A portabilidade de carências, ou seja, passar de um plano para outro, surgiu em abril de 2009, a partir da Resolução Normativa nº 186, da Agência Nacional de Saúde Suplementar, ANS.

Com isso, o usuário de um plano de saúde que preencher determinados requisitos legais pode contratar um plano de outra Operadora e não ter que cumprir novos prazos de carência.

Prazo de carência

Os prazos de carência são períodos estabelecidos pela Lei nº 9.656/98 em que o novo contratante não pode fazer uso de alguns serviços da empresa de planos de saúde. Assim, o consumidor precisa aguardar um tempo determinado pela contratante para ter cobertura em consultas ou exames.

Regras gerais

Art. 3º O beneficiário de plano de contratação individual ou familiar ou coletiva por adesão, contratado após 1º de janeiro de 1999 ou adaptado à Lei nº 9656, de 1998, fica dispensado do cumprimento de novos períodos de carência e de cobertura parcial temporária na contratação de novo plano de contratação individual ou familiar ou coletivo por adesão, na mesma ou em outra operadora de plano de assistência à saúde, desde que sejam atendidos simultaneamente os seguintes requisitos: (Redação dada pela RN nº 252, de 29/04/2011).
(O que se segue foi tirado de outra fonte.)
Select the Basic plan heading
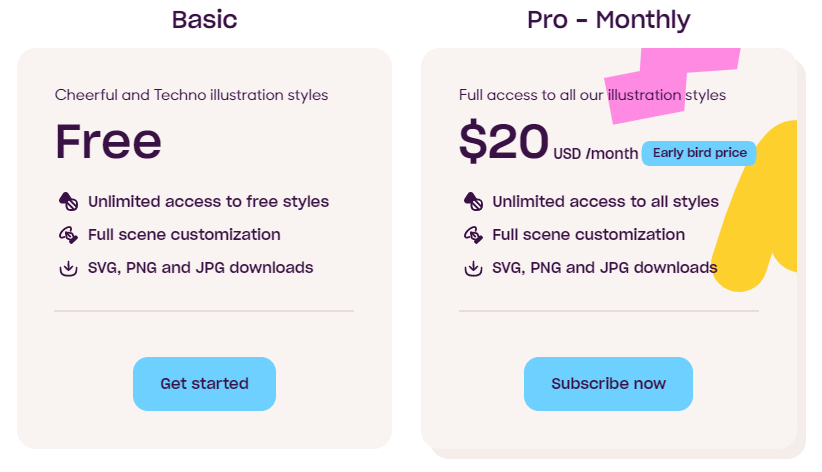The image size is (822, 472). coord(205,19)
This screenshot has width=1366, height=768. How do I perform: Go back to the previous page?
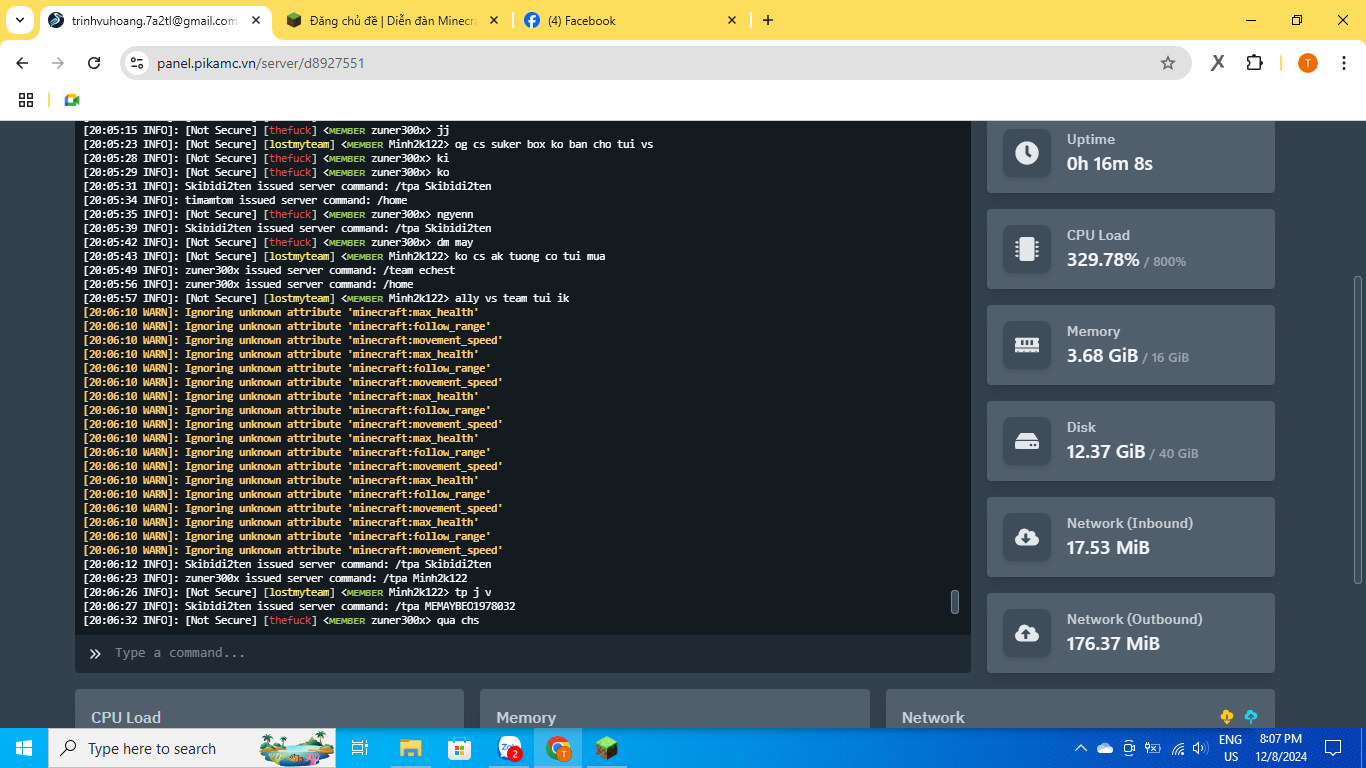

I – estar adimplente junto à operadora do plano de origem, conforme inciso I do art. 8º;

II – possuir prazo de permanência:

  1. a) na primeira portabilidade de carências, no mínimo dois anos no plano de origem ou no mínimo três anos na hipótese de o beneficiário ter cumprido cobertura parcial temporária; ou
  2. b) nas posteriores, no mínimo dois anos de permanência no plano de origem.
  3. b) nas posteriores, no mínimo um ano de permanência no plano de origem. (Redação dada pela RN nº 252, de 29/04/2011)

III – o plano de destino estar em tipo compatível com o do plano de origem, conforme disposto no Anexo desta Resolução;

IV – a faixa de preço do plano de destino ser igual ou inferior à que se enquadra o seu plano de origem, considerada a data da assinatura da proposta de adesão; e

V – o plano de destino não estar com registro em situação “ativo com comercialização suspensa”, ou “cancelado”.

  • 1º As faixas de preço previstas no inciso IV deste artigo serão definidas em Instrução Normativa a ser expedida pela Diretoria de Normas e Habilitação dos Produtos – DIPRO e serão baseadas na Nota Técnica de Registro de Produto – NTRP e/ou em outros instrumentos a serem definidos pela referida Diretoria.
  • 2º A portabilidade de carências deve ser requerida pelo beneficiário no período compreendido entre o primeiro dia do mês de aniversário do contrato e o último dia útil do mês subsequente.
  • 2º A portabilidade de carências deve ser requerida pelo beneficiário no período compreendido entre o primeiro dia do mês de aniversário do contrato e o último dia útil do terceiro mês subsequente, ressalvado o disposto no § 4º do artigo 8º desta Resolução. (Redação dada pela RN nº 252, de 29/04/2011)
  • 3º A operadora do plano de origem deve comunicar a todos os beneficiários tratados no caput a data inicial e final do período estabelecido no parágrafo 2º deste artigo, no mês anterior ao referido período, por qualquer meio que assegure a sua ciência. (Incluído pela RN nº 252, de 29/04/2011)
  • 4º O requisito previsto na alínea “a” do inciso II deste artigo não será exigível do beneficiário que for inscrito no plano de origem na forma da alínea “b” do inciso III do artigo 12, da Lei nº 9.656, de 1998. (Incluído pela RN nº 252, de 29/04/2011)
  • 5º Quando da adesão do beneficiário em novo contrato com uma operadora com proposta autorizada via oferta pública das referências operacionais e do cadastro de beneficiários, deverá ser observado o prazo da alínea “b” do inciso II deste artigo para exercício de portabilidades posteriores. (Acrescentado pela RN nº 384, de 04/09/2015)

Como realizar a portabilidade de carência?

  • O consumidor deve acessar o site da ANS: ans.gov.br;
  • Procurar por “Espaço do Consumidor” e depois por “Faça portabilidade”;
  • Após isso o usuário precisa preencher todos os dados necessários de registro, e informações da contratação.

Para as opções de contratação de planos coletivos por adesão, o beneficiário deve ter vínculo com a associação ou entidade de classe contratante do plano de saúde.